⟨
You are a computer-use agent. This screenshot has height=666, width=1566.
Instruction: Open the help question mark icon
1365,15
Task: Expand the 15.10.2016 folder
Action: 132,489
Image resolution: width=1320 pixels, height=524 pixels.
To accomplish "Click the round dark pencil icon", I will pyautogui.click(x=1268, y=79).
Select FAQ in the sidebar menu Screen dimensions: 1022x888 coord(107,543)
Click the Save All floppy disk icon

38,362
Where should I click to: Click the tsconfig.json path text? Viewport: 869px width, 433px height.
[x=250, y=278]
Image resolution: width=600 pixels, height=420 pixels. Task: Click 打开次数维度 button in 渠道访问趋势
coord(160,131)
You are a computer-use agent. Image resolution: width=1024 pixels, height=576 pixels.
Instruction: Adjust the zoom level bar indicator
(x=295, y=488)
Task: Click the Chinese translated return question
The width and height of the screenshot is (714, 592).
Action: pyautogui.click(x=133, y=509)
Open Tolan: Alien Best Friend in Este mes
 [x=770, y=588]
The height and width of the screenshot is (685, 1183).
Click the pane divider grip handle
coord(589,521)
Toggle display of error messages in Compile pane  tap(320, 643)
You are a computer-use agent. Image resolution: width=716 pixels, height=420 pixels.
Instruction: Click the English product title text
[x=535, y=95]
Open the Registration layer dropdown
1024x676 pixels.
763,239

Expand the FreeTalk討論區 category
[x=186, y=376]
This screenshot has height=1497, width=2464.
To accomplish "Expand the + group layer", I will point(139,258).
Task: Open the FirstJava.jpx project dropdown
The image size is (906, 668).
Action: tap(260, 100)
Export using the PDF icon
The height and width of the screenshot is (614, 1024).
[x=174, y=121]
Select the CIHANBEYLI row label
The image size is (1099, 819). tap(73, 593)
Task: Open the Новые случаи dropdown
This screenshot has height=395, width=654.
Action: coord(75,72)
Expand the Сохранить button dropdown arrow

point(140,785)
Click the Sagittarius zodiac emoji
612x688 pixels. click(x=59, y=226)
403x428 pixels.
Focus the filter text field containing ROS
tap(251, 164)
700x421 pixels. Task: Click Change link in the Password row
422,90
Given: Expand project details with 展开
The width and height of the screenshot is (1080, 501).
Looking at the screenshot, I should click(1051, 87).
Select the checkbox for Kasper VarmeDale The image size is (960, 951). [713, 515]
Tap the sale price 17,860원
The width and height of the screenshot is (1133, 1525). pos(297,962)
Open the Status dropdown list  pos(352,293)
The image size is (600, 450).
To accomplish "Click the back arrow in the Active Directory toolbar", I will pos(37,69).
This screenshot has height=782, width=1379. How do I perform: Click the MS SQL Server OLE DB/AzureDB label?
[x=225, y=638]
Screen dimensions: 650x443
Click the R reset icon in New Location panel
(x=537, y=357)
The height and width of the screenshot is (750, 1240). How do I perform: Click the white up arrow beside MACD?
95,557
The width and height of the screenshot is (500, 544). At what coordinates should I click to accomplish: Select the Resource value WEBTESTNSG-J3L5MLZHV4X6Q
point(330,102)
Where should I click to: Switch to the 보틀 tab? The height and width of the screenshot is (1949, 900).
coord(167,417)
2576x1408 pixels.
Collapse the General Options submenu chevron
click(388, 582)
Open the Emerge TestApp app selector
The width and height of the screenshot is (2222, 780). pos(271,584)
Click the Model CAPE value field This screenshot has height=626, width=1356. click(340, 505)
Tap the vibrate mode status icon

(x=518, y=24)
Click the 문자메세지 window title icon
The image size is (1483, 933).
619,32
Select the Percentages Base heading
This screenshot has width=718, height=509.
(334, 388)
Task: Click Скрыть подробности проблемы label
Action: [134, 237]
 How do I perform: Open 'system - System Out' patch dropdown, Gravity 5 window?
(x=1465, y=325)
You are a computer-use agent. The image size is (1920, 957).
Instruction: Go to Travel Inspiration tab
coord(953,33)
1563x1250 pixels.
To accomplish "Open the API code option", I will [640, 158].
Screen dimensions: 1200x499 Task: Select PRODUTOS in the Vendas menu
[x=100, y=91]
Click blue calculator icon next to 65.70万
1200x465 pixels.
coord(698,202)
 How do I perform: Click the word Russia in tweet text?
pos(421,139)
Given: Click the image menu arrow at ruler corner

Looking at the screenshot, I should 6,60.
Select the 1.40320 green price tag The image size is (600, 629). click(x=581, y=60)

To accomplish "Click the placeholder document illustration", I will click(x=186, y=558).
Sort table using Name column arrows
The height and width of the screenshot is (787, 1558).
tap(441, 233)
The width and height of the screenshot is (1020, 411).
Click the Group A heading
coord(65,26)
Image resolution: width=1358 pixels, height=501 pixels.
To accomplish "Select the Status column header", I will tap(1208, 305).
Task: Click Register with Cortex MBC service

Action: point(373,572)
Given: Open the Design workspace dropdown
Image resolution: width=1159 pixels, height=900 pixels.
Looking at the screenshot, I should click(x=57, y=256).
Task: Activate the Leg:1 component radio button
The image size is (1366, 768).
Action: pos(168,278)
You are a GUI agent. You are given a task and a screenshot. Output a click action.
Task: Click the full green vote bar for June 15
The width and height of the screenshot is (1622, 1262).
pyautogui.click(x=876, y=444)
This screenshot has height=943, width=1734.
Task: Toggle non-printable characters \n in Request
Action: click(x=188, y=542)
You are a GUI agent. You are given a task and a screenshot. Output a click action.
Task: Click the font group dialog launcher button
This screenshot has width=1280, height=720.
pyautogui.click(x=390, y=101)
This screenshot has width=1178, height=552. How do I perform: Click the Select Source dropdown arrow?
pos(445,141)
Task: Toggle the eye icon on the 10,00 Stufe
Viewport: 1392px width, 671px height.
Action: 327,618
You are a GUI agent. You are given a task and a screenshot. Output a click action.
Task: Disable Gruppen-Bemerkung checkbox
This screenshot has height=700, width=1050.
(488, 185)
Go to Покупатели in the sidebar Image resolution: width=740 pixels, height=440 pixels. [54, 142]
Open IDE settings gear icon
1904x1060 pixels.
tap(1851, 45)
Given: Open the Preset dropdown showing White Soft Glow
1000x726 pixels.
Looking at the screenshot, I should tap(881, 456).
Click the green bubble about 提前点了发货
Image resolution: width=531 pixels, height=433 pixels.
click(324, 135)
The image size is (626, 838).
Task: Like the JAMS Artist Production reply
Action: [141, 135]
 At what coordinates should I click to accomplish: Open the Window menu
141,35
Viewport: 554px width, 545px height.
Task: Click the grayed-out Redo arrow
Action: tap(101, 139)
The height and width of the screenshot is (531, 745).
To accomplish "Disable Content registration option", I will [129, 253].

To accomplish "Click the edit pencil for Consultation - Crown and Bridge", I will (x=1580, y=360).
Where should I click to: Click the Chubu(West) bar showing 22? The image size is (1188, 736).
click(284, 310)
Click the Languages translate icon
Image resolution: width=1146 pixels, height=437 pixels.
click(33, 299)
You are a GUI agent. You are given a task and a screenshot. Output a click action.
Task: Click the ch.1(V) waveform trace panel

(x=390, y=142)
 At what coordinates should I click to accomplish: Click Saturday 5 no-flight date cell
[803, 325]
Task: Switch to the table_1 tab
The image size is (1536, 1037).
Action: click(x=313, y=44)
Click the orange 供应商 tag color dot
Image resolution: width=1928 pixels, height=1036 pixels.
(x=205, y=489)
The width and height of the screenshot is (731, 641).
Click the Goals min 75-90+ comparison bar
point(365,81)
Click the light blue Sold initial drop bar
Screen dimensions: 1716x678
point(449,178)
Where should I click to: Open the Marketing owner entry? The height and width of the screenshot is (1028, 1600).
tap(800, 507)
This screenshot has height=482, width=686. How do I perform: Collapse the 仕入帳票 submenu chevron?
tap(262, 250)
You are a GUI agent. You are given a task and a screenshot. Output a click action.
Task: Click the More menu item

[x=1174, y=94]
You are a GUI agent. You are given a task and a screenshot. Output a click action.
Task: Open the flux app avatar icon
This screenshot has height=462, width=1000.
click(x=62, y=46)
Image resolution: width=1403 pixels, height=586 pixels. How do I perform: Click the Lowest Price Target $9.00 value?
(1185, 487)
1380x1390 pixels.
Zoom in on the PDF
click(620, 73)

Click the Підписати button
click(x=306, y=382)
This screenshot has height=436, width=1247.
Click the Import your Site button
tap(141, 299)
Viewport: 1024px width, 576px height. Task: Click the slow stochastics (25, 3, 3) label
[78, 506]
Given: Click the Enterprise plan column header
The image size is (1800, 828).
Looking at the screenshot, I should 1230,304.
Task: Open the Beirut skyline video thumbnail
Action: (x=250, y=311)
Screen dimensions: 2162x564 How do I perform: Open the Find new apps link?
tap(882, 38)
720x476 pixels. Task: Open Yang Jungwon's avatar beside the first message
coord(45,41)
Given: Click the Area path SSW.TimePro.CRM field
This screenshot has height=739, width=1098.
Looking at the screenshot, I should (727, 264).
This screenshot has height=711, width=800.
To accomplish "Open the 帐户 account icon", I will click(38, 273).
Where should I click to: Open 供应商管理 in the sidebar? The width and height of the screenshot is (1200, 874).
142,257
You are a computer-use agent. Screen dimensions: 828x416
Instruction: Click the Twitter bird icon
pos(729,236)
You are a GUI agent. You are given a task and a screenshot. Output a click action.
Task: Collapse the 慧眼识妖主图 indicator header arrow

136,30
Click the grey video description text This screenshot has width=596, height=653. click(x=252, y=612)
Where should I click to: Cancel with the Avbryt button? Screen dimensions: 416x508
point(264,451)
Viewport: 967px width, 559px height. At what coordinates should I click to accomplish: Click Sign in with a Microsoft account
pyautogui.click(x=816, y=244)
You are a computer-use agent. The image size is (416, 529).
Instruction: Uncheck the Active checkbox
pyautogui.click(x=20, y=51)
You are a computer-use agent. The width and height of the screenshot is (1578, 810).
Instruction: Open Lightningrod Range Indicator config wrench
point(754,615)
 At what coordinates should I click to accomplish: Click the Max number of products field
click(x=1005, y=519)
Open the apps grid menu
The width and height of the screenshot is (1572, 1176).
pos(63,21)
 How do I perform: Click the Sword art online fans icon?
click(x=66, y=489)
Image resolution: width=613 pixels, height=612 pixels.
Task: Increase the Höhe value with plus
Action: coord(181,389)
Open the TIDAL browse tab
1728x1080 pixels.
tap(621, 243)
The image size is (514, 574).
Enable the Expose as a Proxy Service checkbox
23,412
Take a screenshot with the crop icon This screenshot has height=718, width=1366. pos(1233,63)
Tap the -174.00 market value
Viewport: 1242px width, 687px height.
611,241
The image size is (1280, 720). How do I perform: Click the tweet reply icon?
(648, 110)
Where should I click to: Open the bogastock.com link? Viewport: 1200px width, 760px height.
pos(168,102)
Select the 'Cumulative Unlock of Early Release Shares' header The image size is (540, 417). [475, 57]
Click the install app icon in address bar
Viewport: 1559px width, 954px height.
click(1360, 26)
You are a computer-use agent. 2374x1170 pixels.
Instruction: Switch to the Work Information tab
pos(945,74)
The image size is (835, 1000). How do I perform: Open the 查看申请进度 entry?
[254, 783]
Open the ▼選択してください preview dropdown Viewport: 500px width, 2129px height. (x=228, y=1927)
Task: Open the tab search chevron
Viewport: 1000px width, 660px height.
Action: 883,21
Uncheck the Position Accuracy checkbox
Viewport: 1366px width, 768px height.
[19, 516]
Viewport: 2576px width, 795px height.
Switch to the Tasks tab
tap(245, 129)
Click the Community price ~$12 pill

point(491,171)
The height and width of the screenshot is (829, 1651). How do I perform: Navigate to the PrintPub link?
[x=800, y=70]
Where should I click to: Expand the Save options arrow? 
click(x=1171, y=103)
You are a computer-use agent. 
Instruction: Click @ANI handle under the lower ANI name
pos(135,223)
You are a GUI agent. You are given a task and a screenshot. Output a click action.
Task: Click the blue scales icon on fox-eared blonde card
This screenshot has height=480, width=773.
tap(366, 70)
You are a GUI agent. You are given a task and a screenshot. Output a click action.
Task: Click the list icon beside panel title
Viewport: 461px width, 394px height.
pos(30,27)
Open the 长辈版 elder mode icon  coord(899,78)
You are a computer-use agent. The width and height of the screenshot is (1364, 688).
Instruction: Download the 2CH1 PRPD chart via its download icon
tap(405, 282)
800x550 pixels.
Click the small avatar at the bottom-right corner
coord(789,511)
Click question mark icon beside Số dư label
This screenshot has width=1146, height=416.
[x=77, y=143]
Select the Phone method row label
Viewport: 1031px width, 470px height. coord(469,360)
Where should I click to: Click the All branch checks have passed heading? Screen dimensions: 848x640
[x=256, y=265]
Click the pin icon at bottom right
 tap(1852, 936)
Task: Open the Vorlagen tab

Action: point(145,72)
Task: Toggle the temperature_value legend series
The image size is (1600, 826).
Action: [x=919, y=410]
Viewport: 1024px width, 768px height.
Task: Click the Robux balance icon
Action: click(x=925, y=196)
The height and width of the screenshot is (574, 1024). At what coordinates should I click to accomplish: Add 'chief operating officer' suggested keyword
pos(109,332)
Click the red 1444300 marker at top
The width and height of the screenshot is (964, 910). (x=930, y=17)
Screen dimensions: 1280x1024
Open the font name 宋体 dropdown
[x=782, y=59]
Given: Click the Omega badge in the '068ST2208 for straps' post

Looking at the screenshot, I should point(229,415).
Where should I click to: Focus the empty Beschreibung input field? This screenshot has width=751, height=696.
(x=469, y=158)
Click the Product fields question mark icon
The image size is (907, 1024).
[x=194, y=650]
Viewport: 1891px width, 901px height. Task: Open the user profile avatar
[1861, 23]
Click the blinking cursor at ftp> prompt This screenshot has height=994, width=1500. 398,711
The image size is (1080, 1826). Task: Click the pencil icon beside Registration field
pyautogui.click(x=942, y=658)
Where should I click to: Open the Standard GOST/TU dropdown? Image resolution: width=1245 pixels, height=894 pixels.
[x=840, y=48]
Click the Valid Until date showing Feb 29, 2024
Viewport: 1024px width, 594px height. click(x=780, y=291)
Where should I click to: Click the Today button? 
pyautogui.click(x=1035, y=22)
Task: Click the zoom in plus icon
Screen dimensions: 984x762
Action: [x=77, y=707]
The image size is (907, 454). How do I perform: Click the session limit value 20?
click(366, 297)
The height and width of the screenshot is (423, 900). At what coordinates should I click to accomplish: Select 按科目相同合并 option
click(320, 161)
⟩
PROBLEM DESCRIPTION: Among the entries above, how many lines include the word "layer"? Give the number with no comment.

RESPONSE: 2